The above sketch should show
that present-day Leninists cannot simply parrot Lenin and call the result a
theory of party and class. Lenin's method is what needs to be applied, and it
is in this light that I now want to turn to the SWP's approach to these
questions.
The SWP's Leninism
The two most important
attempts within the SWP tradition to understand Lenin's theory of democratic
centralism are Chris Harman's pamphlet Party
and Class (originally published in International
Socialism Journal at the end of 1968), and Tony Cliff's four volume
biography of Lenin published by Pluto Press between 1975-79 and now republished
by Bookmarks. Harman's pamphlet was written against the backdrop of the
explosion of the revolutionary left in the events during and following May
1968, a left which in many cases rejected Leninism in favour of various strands
of libertarian Marxism and anarchism.
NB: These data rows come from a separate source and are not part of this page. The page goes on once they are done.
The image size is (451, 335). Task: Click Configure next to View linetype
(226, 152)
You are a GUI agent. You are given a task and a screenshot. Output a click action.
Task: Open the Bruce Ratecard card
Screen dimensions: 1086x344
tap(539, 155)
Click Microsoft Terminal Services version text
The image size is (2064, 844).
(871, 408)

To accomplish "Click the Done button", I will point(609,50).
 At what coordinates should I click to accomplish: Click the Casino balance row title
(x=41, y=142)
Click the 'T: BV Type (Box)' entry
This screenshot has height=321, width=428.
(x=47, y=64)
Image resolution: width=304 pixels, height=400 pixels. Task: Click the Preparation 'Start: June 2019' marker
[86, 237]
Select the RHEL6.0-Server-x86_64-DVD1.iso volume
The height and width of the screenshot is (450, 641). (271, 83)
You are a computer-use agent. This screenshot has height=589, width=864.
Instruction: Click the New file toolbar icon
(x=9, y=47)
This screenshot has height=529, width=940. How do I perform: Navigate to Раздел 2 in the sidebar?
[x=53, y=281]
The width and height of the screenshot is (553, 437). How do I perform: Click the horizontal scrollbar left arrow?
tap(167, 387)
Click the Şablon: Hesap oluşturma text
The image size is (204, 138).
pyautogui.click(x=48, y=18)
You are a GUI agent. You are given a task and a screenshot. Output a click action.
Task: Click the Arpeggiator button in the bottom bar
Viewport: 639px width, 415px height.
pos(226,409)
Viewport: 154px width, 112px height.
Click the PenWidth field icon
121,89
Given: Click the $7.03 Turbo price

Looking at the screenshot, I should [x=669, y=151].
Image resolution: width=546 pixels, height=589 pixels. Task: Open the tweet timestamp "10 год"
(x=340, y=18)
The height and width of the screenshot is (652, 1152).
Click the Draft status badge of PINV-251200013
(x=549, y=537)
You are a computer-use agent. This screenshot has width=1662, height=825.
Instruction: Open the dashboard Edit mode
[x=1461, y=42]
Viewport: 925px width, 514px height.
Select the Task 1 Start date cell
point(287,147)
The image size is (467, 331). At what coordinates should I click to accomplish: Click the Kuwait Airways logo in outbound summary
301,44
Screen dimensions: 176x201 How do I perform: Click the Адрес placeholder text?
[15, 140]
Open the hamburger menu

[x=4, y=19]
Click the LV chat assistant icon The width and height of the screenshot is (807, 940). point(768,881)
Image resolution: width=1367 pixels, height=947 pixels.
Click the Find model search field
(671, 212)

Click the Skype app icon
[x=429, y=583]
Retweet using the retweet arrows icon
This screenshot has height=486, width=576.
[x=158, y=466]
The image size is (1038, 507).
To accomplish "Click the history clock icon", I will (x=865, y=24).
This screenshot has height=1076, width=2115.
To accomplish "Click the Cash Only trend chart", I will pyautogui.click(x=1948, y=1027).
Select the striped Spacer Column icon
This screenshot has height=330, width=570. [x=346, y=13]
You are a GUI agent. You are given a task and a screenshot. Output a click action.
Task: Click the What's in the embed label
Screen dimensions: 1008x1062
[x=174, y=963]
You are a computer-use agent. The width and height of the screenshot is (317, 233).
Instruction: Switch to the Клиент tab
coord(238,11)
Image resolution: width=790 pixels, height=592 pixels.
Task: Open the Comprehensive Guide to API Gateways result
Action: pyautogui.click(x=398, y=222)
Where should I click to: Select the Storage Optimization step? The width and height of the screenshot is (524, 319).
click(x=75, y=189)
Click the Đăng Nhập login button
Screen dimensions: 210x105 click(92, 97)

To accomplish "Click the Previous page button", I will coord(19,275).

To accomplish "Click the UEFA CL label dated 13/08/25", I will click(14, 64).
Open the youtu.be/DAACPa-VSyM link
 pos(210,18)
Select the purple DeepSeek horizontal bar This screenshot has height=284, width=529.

Harman's pamphlet is an attempt to
explain why party organisation is necessary, and to justify it theoretically.
Cliff's biography, however, has a much more directly practical purpose: to
defend a particular conception of party leadership through historical
illustration. Harman makes this point himself in the preface to his pamphlet:
"[Party and
Class] does not begin to deal with the immense practical and political problems
of building a socialist party in actual historical circumstances, of the twists
and turns that are needed from time to time to ensure that the revolutionary
organisation is combining principled politics with an organic connection with
the most militant and active sections of the class. For this, readers are
advised to follow up this pamphlet by reading the first volume of Tony Cliff's
biography of Lenin."
(Harman, Party and Class, SWP 1983,
p.3.)
I want to argue that this is
bad advice, because Cliff's reading of Lenin is used by the SWP leadership to
justify an undemocratic, militarised and unprincipled attitude to both party
and class; and that this contradicts the conception of Leninism that Harman
argues for in theory. I also want to argue, however, that Harman's pamphlet
itself contains confusions that carry the seeds of an authoritarian reading of
Lenin.
1. Harman's Party and
Class
Harman stresses, rightly, that
the apparently contradictory elements of Lenin's thought sketched above (his
emphasis on the spontaneous possibilities of working class struggle on the one
hand, and his insistence that revolutionaries must organise as a vanguard on
the other) can be resolved. As Harman explains:
"... the
real theoretical basis for [Lenin's] argument on the party is not that the
working class is incapable on its own of coming to theoretical socialist
consciousness... The real basis for his argument is that the level of
consciousness in the working class is never uniform. However rapidly the mass
of workers learn in a revolutionary situation, some sections will be more
advanced than others. To merely take delight in the spontaneous transformation
is to accept uncritically whatever transitory products this throws up. But
these reflect the backwardness of the class as well as its movement forward, its
situation in bourgeois society as well as its potentiality of further
development so as to make a revolution. Workers are not automatons without
ideas. If they are not won over to a socialist world view by the intervention
of conscious revolutionaries, they will continue to accept the bourgeois
ideology of existing society." (Harman, p.13.)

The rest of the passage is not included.